---------- MATERIAL PROVIDED ----------
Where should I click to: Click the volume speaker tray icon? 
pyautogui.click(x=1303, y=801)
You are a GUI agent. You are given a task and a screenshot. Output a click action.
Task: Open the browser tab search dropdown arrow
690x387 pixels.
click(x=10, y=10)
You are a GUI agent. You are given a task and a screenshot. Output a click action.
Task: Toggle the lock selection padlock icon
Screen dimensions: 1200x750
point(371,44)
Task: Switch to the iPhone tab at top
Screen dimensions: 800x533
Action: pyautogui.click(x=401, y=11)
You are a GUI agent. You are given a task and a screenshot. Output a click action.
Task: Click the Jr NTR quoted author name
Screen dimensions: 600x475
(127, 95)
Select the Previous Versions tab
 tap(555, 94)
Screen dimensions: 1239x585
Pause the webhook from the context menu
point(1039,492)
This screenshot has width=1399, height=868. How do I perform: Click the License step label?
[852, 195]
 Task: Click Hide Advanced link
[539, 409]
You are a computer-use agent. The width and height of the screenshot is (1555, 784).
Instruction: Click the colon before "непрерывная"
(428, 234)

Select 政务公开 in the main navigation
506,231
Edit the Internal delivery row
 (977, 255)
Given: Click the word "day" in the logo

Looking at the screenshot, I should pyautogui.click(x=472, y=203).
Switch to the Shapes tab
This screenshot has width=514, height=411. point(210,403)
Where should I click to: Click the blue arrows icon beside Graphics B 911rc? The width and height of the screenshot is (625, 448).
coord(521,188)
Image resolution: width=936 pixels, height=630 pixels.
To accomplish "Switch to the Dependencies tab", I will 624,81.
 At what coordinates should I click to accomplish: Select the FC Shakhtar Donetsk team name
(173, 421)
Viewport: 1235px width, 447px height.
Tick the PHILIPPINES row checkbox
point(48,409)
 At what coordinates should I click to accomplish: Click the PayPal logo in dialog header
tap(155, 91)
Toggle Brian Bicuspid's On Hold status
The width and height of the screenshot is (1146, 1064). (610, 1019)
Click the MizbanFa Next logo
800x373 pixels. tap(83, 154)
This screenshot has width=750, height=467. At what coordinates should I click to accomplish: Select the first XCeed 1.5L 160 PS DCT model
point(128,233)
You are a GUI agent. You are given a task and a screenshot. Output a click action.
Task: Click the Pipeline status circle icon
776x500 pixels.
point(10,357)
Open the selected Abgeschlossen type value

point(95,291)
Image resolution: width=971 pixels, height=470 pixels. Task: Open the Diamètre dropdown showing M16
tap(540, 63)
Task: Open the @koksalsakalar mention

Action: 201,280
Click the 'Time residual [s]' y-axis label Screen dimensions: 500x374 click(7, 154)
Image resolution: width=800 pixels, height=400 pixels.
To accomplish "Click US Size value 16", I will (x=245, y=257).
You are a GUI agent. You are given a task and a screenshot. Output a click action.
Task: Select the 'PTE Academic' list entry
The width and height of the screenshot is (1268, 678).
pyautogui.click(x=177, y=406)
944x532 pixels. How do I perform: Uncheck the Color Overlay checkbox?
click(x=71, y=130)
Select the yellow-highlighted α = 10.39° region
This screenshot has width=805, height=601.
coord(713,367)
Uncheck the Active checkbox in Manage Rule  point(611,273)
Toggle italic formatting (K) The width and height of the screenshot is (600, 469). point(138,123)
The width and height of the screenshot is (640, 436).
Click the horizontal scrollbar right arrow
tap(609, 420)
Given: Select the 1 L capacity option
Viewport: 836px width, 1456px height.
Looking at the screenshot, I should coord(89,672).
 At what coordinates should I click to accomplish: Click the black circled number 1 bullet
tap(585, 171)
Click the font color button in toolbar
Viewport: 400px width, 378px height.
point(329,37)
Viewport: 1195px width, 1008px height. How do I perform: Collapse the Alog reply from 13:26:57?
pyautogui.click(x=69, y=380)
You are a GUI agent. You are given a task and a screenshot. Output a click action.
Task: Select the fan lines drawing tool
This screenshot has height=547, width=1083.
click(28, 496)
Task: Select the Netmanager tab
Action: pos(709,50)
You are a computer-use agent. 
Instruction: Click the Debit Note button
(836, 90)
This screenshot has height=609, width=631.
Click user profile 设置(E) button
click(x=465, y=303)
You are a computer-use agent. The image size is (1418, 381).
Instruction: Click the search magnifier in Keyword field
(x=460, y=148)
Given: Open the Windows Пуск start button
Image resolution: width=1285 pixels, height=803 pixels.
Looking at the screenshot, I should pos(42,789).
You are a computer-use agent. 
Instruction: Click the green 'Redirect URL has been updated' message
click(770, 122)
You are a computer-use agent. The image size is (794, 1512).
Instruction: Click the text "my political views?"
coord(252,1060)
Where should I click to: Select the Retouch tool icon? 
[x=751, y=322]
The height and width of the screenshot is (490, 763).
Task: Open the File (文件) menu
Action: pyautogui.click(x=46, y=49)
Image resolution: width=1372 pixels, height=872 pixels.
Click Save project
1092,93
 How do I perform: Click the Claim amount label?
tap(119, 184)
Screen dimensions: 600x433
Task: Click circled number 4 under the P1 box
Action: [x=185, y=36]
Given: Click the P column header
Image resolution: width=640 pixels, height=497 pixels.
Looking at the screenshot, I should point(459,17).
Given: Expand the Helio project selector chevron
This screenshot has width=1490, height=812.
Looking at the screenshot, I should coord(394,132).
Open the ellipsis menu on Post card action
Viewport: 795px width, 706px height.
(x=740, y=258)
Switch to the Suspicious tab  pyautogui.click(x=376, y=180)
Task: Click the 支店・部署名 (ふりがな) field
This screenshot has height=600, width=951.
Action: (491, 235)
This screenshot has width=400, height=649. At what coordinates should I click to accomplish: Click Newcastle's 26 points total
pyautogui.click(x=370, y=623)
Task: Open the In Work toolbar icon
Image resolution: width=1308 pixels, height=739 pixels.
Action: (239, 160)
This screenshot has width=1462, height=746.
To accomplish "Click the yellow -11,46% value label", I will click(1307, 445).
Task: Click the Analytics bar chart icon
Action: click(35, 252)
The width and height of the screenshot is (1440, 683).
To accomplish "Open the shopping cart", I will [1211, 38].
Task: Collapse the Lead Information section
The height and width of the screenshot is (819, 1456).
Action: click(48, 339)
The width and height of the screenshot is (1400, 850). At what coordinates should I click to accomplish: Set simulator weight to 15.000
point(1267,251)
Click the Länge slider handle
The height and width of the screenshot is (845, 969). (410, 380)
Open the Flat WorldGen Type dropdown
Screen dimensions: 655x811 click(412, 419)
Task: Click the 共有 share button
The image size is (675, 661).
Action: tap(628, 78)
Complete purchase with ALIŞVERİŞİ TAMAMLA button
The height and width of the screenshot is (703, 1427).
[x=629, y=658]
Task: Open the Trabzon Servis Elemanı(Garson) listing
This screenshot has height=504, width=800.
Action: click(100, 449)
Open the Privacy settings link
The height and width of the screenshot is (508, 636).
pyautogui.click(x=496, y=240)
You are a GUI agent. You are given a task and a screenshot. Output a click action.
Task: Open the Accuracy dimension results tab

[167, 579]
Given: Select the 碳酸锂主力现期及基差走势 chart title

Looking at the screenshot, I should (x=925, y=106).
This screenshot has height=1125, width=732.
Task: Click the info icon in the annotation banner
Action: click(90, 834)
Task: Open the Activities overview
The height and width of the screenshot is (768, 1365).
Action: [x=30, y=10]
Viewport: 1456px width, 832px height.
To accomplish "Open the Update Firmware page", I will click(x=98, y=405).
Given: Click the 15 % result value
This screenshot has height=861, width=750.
----------
## TASK ITEM
Only the lines from the one containing "Given: Click the 15 % result value" through the last line of the records should appear, each written out exactly.

## WRITTEN ANSWER
Given: Click the 15 % result value
This screenshot has height=861, width=750.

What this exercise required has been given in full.